▶ **INSTRUCTIONS TO FOLLOW**
Rewrite the XFG passage from "An implementation of" to "reverse engineering aid.", changing "Python" to "Rust".

▶ **PAGE EXCERPT**
######
Putting that together gives us the following, with all SHA256 results truncated to the first eight bytes.
sha256("\x01\x00\x00\x00"
+sha256("\x00\x03"+sha256("\x00\x01\x0e"))
+"\x00"+"\x01"+sha256("\x00\x01\x07"))
After some final transformations, the result of the operation is the
“719a5e10e1b2” value that appears before the test function in the
binary.
An implementation of this algorithm, in Python, that parses a given C function prototype and generates its corresponding hash can be found as an attachment.4
Now that we know how XFG works, we can consider how it can be of use as a reverse engineering aid.
The first, and most obvious idea is that it can reduce the uncertainty
of analyzing indirect calls. Since all indirect calls in an
XFG-protected binary will inevitably be dispatched through
__guard_xfg_dispatch_icall_fptr that must match callsite’s hash and
target function’s hash, it should be possible to enumerate all possible
targets completely statically (assuming all possible linked code is
known/available for analysis).
######
▶ **MATERIAL SHOWN**
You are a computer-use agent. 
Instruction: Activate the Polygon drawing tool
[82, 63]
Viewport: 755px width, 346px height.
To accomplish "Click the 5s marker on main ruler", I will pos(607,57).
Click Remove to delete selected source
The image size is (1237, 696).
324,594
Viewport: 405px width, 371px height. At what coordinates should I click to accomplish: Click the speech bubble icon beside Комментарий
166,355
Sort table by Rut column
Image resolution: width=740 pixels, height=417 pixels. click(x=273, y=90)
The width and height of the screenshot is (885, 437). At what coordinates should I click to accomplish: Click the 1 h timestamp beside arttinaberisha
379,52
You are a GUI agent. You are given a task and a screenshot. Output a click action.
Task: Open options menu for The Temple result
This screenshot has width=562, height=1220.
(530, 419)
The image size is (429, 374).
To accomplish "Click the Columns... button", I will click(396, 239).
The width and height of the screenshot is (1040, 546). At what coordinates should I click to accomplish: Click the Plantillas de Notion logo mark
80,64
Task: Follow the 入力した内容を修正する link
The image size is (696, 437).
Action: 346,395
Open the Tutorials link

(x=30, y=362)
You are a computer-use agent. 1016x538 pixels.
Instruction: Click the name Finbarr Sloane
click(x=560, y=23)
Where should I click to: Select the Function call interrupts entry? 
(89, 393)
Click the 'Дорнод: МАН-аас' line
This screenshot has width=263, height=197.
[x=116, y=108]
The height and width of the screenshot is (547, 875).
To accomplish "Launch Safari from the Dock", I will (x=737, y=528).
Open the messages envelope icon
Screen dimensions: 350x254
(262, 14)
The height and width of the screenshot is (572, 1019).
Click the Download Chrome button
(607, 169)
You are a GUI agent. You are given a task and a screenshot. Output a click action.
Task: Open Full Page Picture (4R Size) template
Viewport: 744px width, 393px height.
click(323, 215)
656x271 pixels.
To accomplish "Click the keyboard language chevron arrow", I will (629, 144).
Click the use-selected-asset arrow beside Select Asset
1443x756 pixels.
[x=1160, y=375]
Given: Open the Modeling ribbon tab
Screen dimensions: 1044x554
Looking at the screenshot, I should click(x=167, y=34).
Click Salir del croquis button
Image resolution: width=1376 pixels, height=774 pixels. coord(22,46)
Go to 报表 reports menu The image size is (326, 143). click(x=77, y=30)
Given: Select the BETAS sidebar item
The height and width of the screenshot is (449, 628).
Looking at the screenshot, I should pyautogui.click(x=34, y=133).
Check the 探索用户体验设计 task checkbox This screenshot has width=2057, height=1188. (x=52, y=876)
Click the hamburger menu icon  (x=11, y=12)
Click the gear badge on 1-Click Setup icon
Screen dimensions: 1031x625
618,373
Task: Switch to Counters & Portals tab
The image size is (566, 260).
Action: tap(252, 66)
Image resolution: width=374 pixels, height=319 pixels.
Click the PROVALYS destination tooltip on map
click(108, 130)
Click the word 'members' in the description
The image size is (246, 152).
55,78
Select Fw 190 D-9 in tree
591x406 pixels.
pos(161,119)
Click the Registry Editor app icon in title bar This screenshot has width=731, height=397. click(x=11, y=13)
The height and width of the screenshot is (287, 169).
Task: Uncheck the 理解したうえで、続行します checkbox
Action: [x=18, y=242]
######
▶ **ANSWER TO THIS TASK**
An implementation of this algorithm, in Rust, that parses a given C function prototype and generates its corresponding hash can be found as an attachment.4
Now that we know how XFG works, we can consider how it can be of use as a reverse engineering aid.